Ce fut aussi un mercredi que Monsieur Ducellier vint pour faire une visite. Victoire lui ayant dit qu’il n’y avait personne à la maison que la petite Thérèse, il entra dans la cuisine pour me voir et regarda mes devoirs ; j’étais bien fière de recevoir mon confesseur, car peu de temps avant je m’étais confessée pour la première fois. Quel doux souvenir pour moi !… O ma Mère chérie ! avec quel soin ne m’aviez-vous pas préparée me disant que ce n’était pas à un homme, mais au Bon Dieu, que j’allais dire mes péchés ; j’en étais vraiment bien convaincue aussi je fis ma confession avec un grand esprit de foi et même je vous demandai s’il ne fallait pas dire à Monsieur Ducellier que je l’aimais de tout mon cœur puisque c’était au Bon Dieu que j’allais parler en sa personne…

Bien instruite de tout ce que je devais dire et faire, j’entrai dans le confessionnal et me mis à genoux, mais en ouvrant le guichet Monsieur Ducellier ne vit personne, j’étais si petite que ma tête se trouvait sous la banquette où l’on s’appuie les mains, alors il me dit de rester debout ; obéissant aussitôt, je me levai et me tournant juste en face de lui pour bien le voir, je fis ma confession comme une grande fille et je reçus sa bénédiction avec une grande dévotion, car vous m’aviez dit qu’à ce moment les larmes du Petit Jésus allaient purifier mon âme.
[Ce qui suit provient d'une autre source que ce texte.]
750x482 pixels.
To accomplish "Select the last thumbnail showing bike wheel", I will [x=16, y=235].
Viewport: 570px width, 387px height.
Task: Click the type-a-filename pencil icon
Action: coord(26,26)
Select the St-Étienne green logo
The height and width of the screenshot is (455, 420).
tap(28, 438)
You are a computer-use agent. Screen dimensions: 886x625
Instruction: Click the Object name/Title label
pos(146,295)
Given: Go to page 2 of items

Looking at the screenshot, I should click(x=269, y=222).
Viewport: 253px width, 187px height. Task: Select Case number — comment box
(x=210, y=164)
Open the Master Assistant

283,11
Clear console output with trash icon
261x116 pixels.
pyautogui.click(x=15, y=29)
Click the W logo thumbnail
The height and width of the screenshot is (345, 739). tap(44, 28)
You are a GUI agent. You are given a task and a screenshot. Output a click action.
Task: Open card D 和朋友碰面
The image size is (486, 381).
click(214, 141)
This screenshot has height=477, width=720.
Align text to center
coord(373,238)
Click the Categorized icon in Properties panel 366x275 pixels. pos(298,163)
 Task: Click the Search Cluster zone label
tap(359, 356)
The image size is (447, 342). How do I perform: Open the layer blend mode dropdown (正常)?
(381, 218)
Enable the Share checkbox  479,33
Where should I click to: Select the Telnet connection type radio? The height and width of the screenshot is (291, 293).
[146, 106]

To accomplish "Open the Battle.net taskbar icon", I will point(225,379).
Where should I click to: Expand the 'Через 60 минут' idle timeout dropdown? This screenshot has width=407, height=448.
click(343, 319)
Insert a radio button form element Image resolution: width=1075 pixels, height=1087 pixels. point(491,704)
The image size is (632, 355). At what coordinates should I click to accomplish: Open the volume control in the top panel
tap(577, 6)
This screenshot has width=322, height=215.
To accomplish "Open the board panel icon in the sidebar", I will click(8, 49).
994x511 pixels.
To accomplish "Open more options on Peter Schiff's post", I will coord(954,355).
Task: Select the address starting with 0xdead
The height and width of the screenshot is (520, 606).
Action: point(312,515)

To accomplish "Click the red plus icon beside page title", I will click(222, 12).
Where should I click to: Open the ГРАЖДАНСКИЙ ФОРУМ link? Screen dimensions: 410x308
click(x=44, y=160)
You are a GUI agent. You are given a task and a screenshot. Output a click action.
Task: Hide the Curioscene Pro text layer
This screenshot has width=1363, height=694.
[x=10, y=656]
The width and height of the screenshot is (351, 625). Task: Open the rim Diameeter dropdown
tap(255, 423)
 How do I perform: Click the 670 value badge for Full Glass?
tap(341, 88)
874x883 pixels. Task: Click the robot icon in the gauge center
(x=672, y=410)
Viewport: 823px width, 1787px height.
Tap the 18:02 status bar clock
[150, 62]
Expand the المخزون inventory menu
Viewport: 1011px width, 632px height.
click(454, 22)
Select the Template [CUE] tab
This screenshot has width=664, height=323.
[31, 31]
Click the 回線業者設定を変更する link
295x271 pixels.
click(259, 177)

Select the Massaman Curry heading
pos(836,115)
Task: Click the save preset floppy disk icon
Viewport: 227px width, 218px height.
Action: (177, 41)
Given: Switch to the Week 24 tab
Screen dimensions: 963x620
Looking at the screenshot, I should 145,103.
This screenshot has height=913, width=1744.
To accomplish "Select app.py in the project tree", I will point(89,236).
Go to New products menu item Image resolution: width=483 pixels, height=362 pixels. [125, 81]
Je me souviens que la première exhortation qui me fut adressée m’invita surtout à la dévotion envers la Sainte Vierge et je me promis de redoubler de tendresse pour elle. En sortant du confessionnal, j’étais si contente et si légère que jamais je n’avais senti autant de joie dans mon [17r°] âme. Depuis je retournai me confesser à toutes les grandes fêtes et c’était une vraie joie pour moi à chaque fois que j’y allais.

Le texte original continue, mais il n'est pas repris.